Monday, May 7, 2012

homestudy thoughts...

My kids watching a movie, so cute right?!


Currently we are getting our house ready for our homestudy inspection for our adoption application. It is the final step in being able to be approved to adopt. I was scrubbing down our kitchen cabinets the other day in preparation (and no, our house does not need to be immaculate to pass and  really our house should look more like the above picture when it is inspected because it shows kids having fun). It is a chore that I don't do very often and so it made me think a lot about the reason that I was doing it this time. What came to the surface was some mixed feelings, bittersweet feelings. Feelings of insecurity regarding infertility and a bit of excitement at what it will also help bring us.

I first have to say that I totally understand the purpose in having home inspections. If I was a birth mother, and choosing to make that sacrifice for my child, I would want my child to go to the best, safest home possible. I would never want my child thrown into a home where it was assumed it was safe. So again, I totally understand why it is required.

But it is still hard to swallow the fact that the majority of the population of those having children do NOT have to have every nook and cranny of their house inspected to be able to bring their baby home. And they do not have to prove that they will be good parents, or have a strong marriage, or be asked how they will discipline their child, or have to have a physical to show that you are perfectly healthy, or have to show they have enough money or room enough in their house.  It is just another infertility punch to the gut.

And with that being said, those feelings aren't as painful as they used to be. They are just feelings, and I have learned to validate them, ponder on them and then move on.

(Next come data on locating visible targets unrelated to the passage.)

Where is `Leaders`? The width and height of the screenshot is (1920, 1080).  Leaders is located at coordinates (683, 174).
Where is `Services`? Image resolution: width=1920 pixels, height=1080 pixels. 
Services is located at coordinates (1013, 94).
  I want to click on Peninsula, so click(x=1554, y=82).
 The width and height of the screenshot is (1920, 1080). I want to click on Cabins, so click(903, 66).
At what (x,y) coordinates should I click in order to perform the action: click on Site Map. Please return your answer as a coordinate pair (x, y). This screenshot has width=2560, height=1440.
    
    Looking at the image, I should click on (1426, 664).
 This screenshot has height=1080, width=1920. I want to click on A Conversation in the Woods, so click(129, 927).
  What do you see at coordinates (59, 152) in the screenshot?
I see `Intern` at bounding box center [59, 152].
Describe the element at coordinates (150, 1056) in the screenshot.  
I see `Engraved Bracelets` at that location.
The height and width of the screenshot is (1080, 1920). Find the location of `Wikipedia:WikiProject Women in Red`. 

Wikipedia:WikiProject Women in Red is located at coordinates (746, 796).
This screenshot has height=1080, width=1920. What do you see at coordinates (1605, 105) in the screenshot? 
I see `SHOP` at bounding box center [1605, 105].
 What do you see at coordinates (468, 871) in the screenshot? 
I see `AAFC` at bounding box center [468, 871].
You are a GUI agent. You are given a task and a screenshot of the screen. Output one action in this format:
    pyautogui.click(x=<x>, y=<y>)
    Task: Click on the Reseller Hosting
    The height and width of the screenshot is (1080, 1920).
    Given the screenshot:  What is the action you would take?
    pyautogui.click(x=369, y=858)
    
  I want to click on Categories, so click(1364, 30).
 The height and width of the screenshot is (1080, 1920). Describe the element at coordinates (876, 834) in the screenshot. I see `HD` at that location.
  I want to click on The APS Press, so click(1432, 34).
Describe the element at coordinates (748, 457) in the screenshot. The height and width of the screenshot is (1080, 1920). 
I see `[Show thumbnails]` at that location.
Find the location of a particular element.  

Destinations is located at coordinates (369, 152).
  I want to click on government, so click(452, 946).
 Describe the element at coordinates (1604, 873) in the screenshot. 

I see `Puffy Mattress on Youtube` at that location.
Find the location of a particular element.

Because I AM a Mother. We have done this twice before and it brought us that much closer to finding our babies. And we found them! And it is doing the same for us this time, bringing us that much closer to our 3rd baby. And that is the exciting part and makes it all so worth it.

3 comments:

Anonymous said...

I never thought about that pain with infertility. You are right, when you aren't adopting you can have the nastiest house and the worst marriage and the baby still gets to come home. Instead of a homestudy they should read your blog! You seem to be such a loving and fun mom. You also write of your struggles but looking at the pictures of your kids it is obvious they are so well loved and cared for. A friend of a friend is pregnant. I was really hoping she would choose adoption. She had mixed feelings about adoption. I kept telling the friend the wonderful things of providing a home where there are two stable loving parents and siblings. I thought of your blog the entire time. How I wish I could have shared your blog with the friend of the friend so she could see the greatness of adoption. How I wish I could have lead her to you and your family.

Jen said...

I totally agree with you! I would get so upset that I had to take a class to become a mom! When teenagers we're having kids around me right and left! Good luck to you and I hope you get another little one soon!

Unknown said...

I had trouble with those same feelings when we started the adoption process. I agree, its just another blow.
You are an amazing mom and any child would be lucky to have you! I am so excited to see what happens.